■ **REQUEST**
Could you edit the lines from the one with "You are a computer-use agent." up to and including the one with "Action: [x=54, y=12]", replacing "filter dropdown" with "filter menu" and leaving everything else unchanged? Give back only those lines, without the pictures.

■ **LISTED RECORDS**
_ _ _ _ _
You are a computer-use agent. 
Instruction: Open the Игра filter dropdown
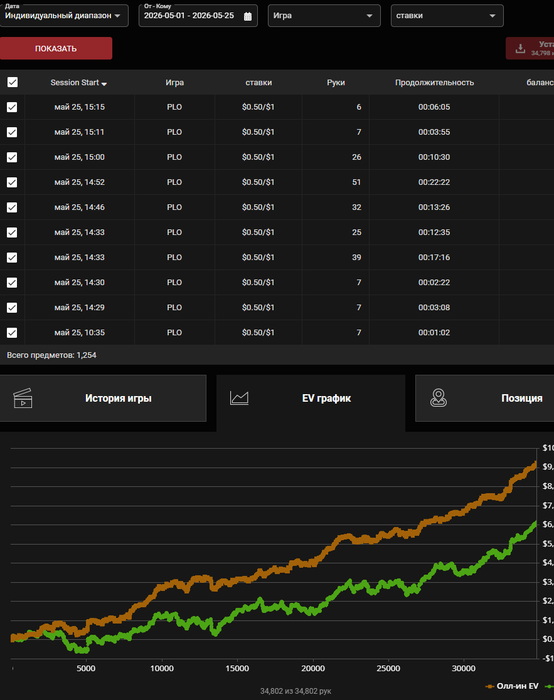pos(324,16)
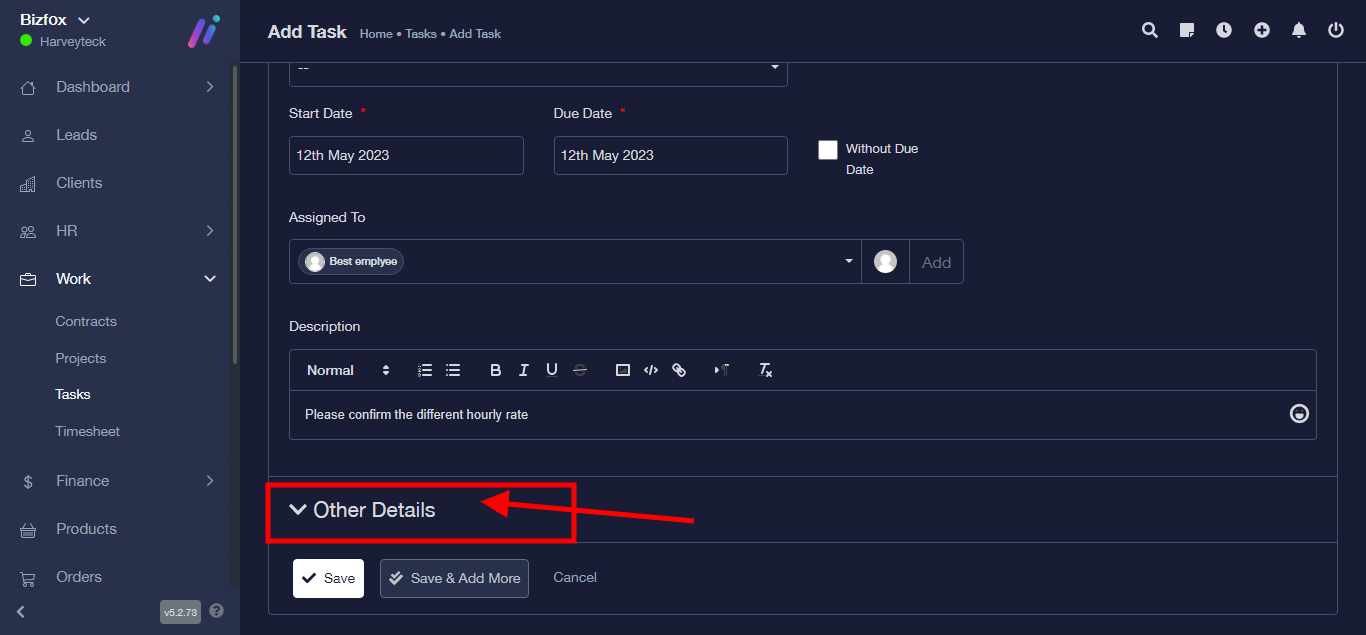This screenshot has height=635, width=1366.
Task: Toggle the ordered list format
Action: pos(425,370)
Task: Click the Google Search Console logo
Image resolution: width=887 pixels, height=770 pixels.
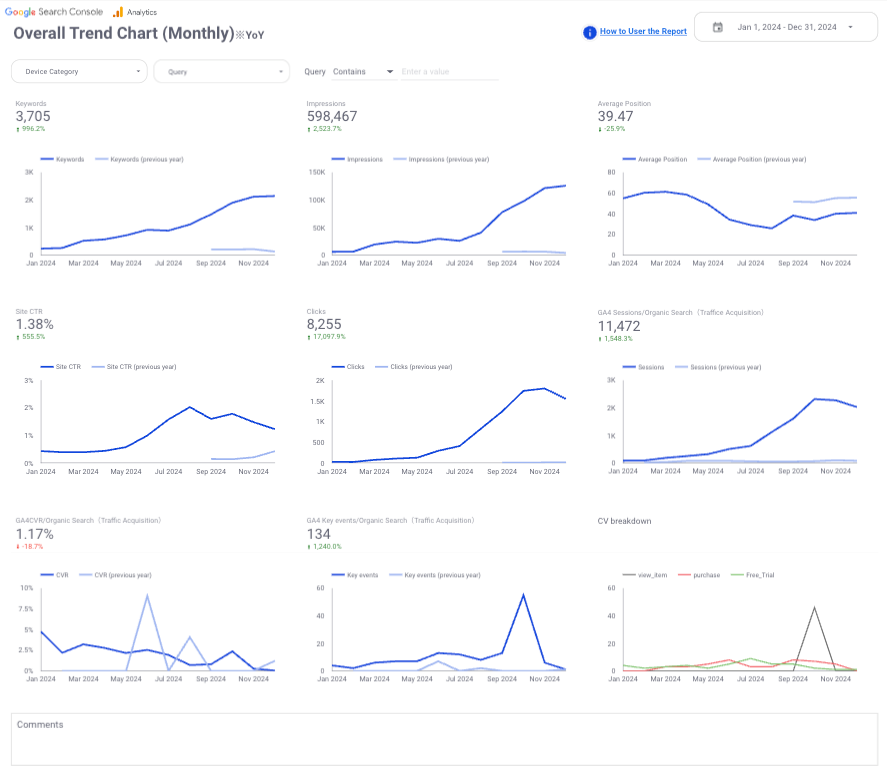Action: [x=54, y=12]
_ _ _ _ _
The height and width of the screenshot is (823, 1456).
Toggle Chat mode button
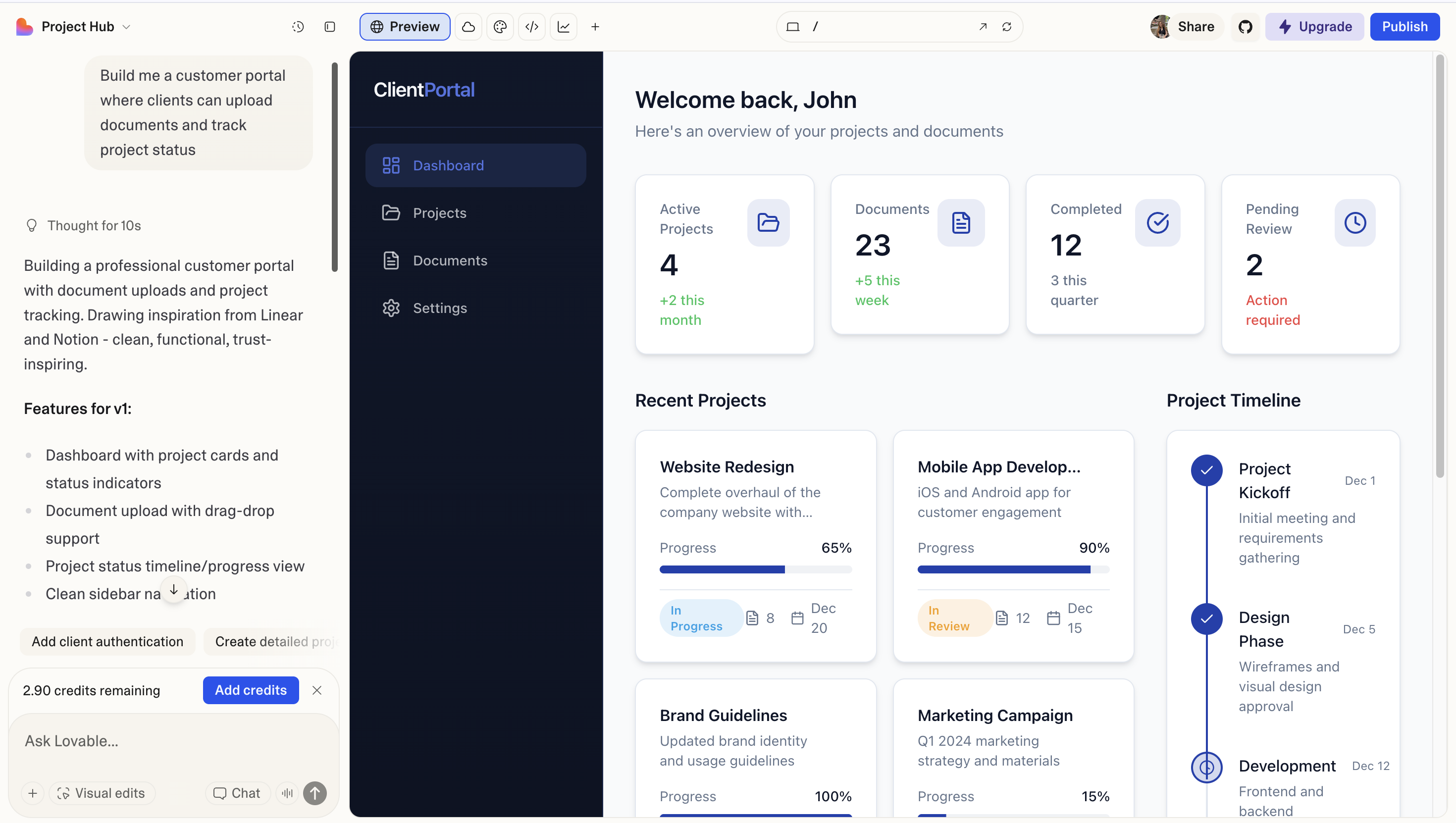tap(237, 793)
_ _ _ _ _
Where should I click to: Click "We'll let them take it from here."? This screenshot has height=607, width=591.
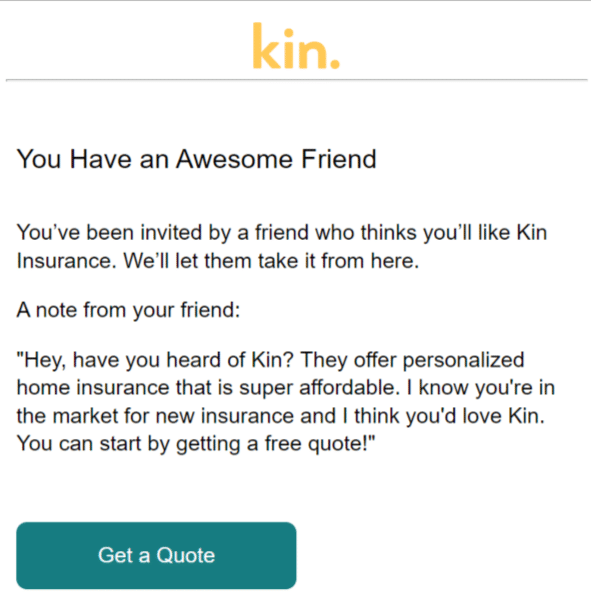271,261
_ _ _ _ _
■ **SOLUTION TO THIS TASK**
You are a computer-use agent. 
Instruction: Open the Игра filter menu
pos(324,16)
This screenshot has height=635, width=1366.
Task: Toggle the ordered list format
Action: pos(425,370)
Task: Click the Google Search Console logo
Image resolution: width=887 pixels, height=770 pixels.
Action: [x=54, y=12]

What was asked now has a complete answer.